* Given request:
On what date were the data obtained according to the report on radio observations of IGR J17177-3656?

* Document segment:
'''

ATel #3246; S. Corbel (Univ. Paris Diderot / CEA Saclay) and T. Tzioumis (ATNF/CSIRO)
on 29 Mar 2011; 15:29 UT
Credential Certification: S. CORBEL (corbel@discovery.saclay.cea.fr)

Subjects: Radio, Infra-Red, X-ray, Request for Observations, Black Hole, Transient

Referred to by ATel #: 3247, 3275

Following the discovery of the new transient IGR J17177-3656 by INTEGRAL (ATel #3223) and the recent improvement of its location by Chandra (ATel #3236), we report the results of radio observations conducted with the Australia Telescope Compact Array (1.5A configuration) and the new CABB back-end. Data were obtained on 2011 March 22 simultaneously at 5.5 and 9 GHz.

The preliminary analysis of the ATCA data indicates the presence of a single radio source within the small Chandra X-ray error circle. This radio source lies outside the Swift error box (ATel #3236, #3236).

'''

Element and text position data

'''

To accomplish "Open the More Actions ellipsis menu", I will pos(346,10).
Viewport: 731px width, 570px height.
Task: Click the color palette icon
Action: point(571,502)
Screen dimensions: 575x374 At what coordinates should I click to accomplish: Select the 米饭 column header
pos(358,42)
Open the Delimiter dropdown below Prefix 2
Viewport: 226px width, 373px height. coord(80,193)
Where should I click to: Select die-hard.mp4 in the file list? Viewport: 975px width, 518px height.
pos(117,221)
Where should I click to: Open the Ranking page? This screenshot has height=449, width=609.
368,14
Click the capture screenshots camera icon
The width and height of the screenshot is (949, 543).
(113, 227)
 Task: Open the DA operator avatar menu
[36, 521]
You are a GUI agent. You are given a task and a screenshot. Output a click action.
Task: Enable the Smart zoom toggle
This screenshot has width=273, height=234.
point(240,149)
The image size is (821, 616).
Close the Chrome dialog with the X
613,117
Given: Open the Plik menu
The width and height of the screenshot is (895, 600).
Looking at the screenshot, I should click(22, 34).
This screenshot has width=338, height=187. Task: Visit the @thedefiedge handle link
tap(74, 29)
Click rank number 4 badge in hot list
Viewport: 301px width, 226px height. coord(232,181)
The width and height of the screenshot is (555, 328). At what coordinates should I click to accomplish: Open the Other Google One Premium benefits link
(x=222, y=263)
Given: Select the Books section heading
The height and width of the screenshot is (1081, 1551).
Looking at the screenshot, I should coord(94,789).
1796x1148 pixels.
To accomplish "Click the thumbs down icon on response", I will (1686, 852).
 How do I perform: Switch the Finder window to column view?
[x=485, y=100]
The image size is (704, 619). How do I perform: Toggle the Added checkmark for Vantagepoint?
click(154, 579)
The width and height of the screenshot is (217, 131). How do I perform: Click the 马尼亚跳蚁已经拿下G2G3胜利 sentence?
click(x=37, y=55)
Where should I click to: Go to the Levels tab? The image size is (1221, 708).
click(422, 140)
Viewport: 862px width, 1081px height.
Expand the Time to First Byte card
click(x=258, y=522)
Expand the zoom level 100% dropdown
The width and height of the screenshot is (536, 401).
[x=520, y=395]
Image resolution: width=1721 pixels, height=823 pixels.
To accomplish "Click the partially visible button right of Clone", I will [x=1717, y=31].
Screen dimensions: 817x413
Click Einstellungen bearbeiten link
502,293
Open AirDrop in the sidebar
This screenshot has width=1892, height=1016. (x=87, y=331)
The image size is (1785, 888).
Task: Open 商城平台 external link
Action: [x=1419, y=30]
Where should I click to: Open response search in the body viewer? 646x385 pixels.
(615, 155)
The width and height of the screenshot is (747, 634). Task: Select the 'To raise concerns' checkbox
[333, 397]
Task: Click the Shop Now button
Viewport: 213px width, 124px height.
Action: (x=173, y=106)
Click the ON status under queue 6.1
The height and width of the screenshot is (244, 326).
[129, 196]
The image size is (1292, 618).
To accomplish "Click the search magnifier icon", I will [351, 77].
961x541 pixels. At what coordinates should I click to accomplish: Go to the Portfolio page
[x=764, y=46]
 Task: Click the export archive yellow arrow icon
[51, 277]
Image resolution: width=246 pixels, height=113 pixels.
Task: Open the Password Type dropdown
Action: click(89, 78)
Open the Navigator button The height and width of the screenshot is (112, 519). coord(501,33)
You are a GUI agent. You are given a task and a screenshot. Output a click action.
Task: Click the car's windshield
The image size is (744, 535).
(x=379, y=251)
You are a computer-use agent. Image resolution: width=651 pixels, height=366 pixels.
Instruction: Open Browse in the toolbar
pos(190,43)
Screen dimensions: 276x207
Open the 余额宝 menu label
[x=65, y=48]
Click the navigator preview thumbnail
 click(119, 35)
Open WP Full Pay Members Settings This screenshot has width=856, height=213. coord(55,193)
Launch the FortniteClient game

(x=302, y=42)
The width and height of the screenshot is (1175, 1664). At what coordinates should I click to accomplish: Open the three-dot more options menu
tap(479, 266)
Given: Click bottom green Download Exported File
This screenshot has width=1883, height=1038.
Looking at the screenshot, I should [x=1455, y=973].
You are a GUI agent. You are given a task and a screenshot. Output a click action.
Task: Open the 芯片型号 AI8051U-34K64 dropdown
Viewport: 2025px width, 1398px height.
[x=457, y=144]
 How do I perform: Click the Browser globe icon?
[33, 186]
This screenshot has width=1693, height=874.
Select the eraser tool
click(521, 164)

'''

* Solution for this problem:
2011 March 22.